__TASK TO COMPLETE__: Turn each of the rows below into an entry in a numbered list, leaving out the blank lines.

__RECORDS SHOWN__:
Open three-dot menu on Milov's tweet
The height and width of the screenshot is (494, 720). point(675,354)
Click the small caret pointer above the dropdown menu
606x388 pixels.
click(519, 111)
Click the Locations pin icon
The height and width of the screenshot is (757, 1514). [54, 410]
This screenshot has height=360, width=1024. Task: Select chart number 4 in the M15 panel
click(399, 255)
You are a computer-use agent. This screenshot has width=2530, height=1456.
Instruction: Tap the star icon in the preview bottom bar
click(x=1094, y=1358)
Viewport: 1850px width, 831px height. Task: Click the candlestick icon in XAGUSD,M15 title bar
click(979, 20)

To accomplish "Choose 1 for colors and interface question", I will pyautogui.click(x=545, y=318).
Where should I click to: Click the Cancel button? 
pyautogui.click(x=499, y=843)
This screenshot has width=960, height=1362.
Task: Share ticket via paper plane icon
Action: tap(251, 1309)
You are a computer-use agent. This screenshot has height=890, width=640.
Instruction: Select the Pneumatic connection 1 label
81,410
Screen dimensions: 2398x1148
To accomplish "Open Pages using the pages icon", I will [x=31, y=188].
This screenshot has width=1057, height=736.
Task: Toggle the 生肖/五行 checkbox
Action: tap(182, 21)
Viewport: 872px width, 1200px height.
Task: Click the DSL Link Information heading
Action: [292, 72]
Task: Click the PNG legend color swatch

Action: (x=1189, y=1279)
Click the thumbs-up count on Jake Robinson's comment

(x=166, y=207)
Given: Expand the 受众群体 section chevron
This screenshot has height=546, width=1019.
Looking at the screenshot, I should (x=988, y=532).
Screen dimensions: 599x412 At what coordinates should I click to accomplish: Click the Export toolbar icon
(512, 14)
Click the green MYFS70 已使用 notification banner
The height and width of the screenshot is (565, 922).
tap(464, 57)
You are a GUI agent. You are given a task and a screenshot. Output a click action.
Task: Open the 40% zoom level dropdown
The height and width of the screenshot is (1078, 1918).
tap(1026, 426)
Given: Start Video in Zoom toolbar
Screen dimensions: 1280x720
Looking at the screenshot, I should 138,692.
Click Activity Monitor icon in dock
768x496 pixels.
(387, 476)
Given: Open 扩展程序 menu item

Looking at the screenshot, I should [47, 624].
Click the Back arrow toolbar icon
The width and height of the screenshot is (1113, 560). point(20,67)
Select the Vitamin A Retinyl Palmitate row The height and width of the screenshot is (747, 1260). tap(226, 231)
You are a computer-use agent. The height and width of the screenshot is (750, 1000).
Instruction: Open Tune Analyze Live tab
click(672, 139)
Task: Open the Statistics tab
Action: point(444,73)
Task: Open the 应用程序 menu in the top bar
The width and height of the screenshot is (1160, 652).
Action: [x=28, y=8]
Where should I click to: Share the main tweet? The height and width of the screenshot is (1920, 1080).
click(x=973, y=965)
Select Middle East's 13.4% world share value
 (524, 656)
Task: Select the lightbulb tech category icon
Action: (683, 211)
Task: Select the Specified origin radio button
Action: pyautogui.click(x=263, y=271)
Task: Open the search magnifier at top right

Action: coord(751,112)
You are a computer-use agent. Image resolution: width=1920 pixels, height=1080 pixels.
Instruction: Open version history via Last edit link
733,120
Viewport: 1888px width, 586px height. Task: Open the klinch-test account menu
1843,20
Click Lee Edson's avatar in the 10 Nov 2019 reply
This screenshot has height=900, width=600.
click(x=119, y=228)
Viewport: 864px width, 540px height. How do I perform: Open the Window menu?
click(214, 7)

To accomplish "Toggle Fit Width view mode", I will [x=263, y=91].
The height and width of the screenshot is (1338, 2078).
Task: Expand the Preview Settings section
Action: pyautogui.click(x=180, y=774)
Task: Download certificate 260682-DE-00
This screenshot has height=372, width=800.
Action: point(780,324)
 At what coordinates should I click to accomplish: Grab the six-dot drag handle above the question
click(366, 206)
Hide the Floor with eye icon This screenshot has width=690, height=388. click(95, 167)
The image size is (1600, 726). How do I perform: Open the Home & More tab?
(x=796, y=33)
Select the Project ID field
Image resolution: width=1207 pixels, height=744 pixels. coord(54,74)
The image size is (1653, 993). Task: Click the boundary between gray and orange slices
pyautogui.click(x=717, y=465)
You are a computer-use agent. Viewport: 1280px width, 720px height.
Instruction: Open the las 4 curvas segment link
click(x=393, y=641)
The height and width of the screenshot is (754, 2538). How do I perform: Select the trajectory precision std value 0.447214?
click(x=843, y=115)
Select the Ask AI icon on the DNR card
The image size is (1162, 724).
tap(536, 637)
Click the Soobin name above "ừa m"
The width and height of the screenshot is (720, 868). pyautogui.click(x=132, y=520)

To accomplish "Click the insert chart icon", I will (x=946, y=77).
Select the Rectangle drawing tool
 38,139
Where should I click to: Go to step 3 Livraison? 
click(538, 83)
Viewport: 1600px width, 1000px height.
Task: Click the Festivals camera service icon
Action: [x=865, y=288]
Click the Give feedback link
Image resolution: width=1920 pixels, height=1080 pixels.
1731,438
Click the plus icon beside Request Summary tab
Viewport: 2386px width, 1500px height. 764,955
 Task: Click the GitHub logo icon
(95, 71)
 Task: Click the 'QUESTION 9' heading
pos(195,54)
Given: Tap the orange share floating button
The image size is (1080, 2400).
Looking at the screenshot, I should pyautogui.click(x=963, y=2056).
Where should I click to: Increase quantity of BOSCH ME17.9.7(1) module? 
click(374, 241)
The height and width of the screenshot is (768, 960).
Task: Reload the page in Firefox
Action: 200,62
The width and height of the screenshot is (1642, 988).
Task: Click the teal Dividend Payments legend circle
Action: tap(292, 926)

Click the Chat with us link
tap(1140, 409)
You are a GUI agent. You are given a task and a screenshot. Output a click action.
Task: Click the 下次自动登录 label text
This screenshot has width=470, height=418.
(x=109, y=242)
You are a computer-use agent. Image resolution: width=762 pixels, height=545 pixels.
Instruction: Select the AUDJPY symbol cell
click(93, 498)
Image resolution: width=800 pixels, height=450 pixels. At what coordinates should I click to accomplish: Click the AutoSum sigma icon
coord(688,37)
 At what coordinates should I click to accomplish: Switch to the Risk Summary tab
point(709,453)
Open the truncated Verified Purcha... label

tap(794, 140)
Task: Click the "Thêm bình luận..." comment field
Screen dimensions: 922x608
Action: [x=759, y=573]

__WRITTEN SOLUTION__:
1. Open three-dot menu on Milov's tweet
2. The height and width of the screenshot is (494, 720). point(675,354)
3. Click the small caret pointer above the dropdown menu
4. 606x388 pixels.
5. click(519, 111)
6. Click the Locations pin icon
7. The height and width of the screenshot is (757, 1514). [54, 410]
8. This screenshot has height=360, width=1024. Task: Select chart number 4 in the M15 panel
9. click(399, 255)
10. You are a computer-use agent. This screenshot has width=2530, height=1456.
11. Instruction: Tap the star icon in the preview bottom bar
12. click(x=1094, y=1358)
13. Viewport: 1850px width, 831px height. Task: Click the candlestick icon in XAGUSD,M15 title bar
14. click(979, 20)
15. To accomplish "Choose 1 for colors and interface question", I will pyautogui.click(x=545, y=318).
16. Where should I click to: Click the Cancel button? 
17. pyautogui.click(x=499, y=843)
18. This screenshot has width=960, height=1362.
19. Task: Share ticket via paper plane icon
20. Action: tap(251, 1309)
21. You are a computer-use agent. This screenshot has height=890, width=640.
22. Instruction: Select the Pneumatic connection 1 label
23. 81,410
24. Screen dimensions: 2398x1148
25. To accomplish "Open Pages using the pages icon", I will [x=31, y=188].
26. This screenshot has width=1057, height=736.
27. Task: Toggle the 生肖/五行 checkbox
28. Action: tap(182, 21)
29. Viewport: 872px width, 1200px height.
30. Task: Click the DSL Link Information heading
31. Action: [292, 72]
32. Task: Click the PNG legend color swatch
33. Action: (x=1189, y=1279)
34. Click the thumbs-up count on Jake Robinson's comment
35. (x=166, y=207)
36. Given: Expand the 受众群体 section chevron
37. This screenshot has height=546, width=1019.
38. Looking at the screenshot, I should (x=988, y=532).
39. Screen dimensions: 599x412 At what coordinates should I click to accomplish: Click the Export toolbar icon
40. (512, 14)
41. Click the green MYFS70 已使用 notification banner
42. The height and width of the screenshot is (565, 922).
43. tap(464, 57)
44. You are a GUI agent. You are given a task and a screenshot. Output a click action.
45. Task: Open the 40% zoom level dropdown
46. The height and width of the screenshot is (1078, 1918).
47. tap(1026, 426)
48. Given: Start Video in Zoom toolbar
49. Screen dimensions: 1280x720
50. Looking at the screenshot, I should 138,692.
51. Click Activity Monitor icon in dock
52. 768x496 pixels.
53. (387, 476)
54. Given: Open 扩展程序 menu item
55. Looking at the screenshot, I should [47, 624].
56. Click the Back arrow toolbar icon
57. The width and height of the screenshot is (1113, 560). point(20,67)
58. Select the Vitamin A Retinyl Palmitate row The height and width of the screenshot is (747, 1260). tap(226, 231)
59. You are a computer-use agent. The height and width of the screenshot is (750, 1000).
60. Instruction: Open Tune Analyze Live tab
61. click(672, 139)
62. Task: Open the Statistics tab
63. Action: point(444,73)
64. Task: Open the 应用程序 menu in the top bar
65. The width and height of the screenshot is (1160, 652).
66. Action: [x=28, y=8]
67. Where should I click to: Share the main tweet? The height and width of the screenshot is (1920, 1080).
68. click(x=973, y=965)
69. Select Middle East's 13.4% world share value
70.  (524, 656)
71. Task: Select the lightbulb tech category icon
72. Action: (683, 211)
73. Task: Select the Specified origin radio button
74. Action: pyautogui.click(x=263, y=271)
75. Task: Open the search magnifier at top right
76. Action: coord(751,112)
77. You are a computer-use agent. Image resolution: width=1920 pixels, height=1080 pixels.
78. Instruction: Open version history via Last edit link
79. 733,120
80. Viewport: 1888px width, 586px height. Task: Open the klinch-test account menu
81. 1843,20
82. Click Lee Edson's avatar in the 10 Nov 2019 reply
83. This screenshot has height=900, width=600.
84. click(x=119, y=228)
85. Viewport: 864px width, 540px height. How do I perform: Open the Window menu?
86. click(214, 7)
87. To accomplish "Toggle Fit Width view mode", I will [x=263, y=91].
88. The height and width of the screenshot is (1338, 2078).
89. Task: Expand the Preview Settings section
90. Action: pyautogui.click(x=180, y=774)
91. Task: Download certificate 260682-DE-00
92. This screenshot has height=372, width=800.
93. Action: point(780,324)
94.  At what coordinates should I click to accomplish: Grab the six-dot drag handle above the question
95. click(366, 206)
96. Hide the Floor with eye icon This screenshot has width=690, height=388. click(95, 167)
97. The image size is (1600, 726). How do I perform: Open the Home & More tab?
98. (x=796, y=33)
99. Select the Project ID field
100. Image resolution: width=1207 pixels, height=744 pixels. coord(54,74)
101. The image size is (1653, 993). Task: Click the boundary between gray and orange slices
102. pyautogui.click(x=717, y=465)
103. You are a computer-use agent. Viewport: 1280px width, 720px height.
104. Instruction: Open the las 4 curvas segment link
105. click(x=393, y=641)
106. The height and width of the screenshot is (754, 2538). How do I perform: Select the trajectory precision std value 0.447214?
107. click(x=843, y=115)
108. Select the Ask AI icon on the DNR card
109. The image size is (1162, 724).
110. tap(536, 637)
111. Click the Soobin name above "ừa m"
112. The width and height of the screenshot is (720, 868). pyautogui.click(x=132, y=520)
113. To accomplish "Click the insert chart icon", I will (x=946, y=77).
114. Select the Rectangle drawing tool
115.  38,139
116. Where should I click to: Go to step 3 Livraison? 
117. click(538, 83)
118. Viewport: 1600px width, 1000px height.
119. Task: Click the Festivals camera service icon
120. Action: [x=865, y=288]
121. Click the Give feedback link
122. Image resolution: width=1920 pixels, height=1080 pixels.
123. 1731,438
124. Click the plus icon beside Request Summary tab
125. Viewport: 2386px width, 1500px height. 764,955
126.  Task: Click the GitHub logo icon
127. (95, 71)
128.  Task: Click the 'QUESTION 9' heading
129. pos(195,54)
130. Given: Tap the orange share floating button
131. The image size is (1080, 2400).
132. Looking at the screenshot, I should pyautogui.click(x=963, y=2056).
133. Where should I click to: Increase quantity of BOSCH ME17.9.7(1) module? 
134. click(374, 241)
135. The height and width of the screenshot is (768, 960).
136. Task: Reload the page in Firefox
137. Action: 200,62
138. The width and height of the screenshot is (1642, 988).
139. Task: Click the teal Dividend Payments legend circle
140. Action: tap(292, 926)
141. Click the Chat with us link
142. tap(1140, 409)
143. You are a GUI agent. You are given a task and a screenshot. Output a click action.
144. Task: Click the 下次自动登录 label text
145. This screenshot has width=470, height=418.
146. (x=109, y=242)
147. You are a computer-use agent. Image resolution: width=762 pixels, height=545 pixels.
148. Instruction: Select the AUDJPY symbol cell
149. click(93, 498)
150. Image resolution: width=800 pixels, height=450 pixels. At what coordinates should I click to accomplish: Click the AutoSum sigma icon
151. coord(688,37)
152.  At what coordinates should I click to accomplish: Switch to the Risk Summary tab
153. point(709,453)
154. Open the truncated Verified Purcha... label
155. tap(794, 140)
156. Task: Click the "Thêm bình luận..." comment field
157. Screen dimensions: 922x608
158. Action: [x=759, y=573]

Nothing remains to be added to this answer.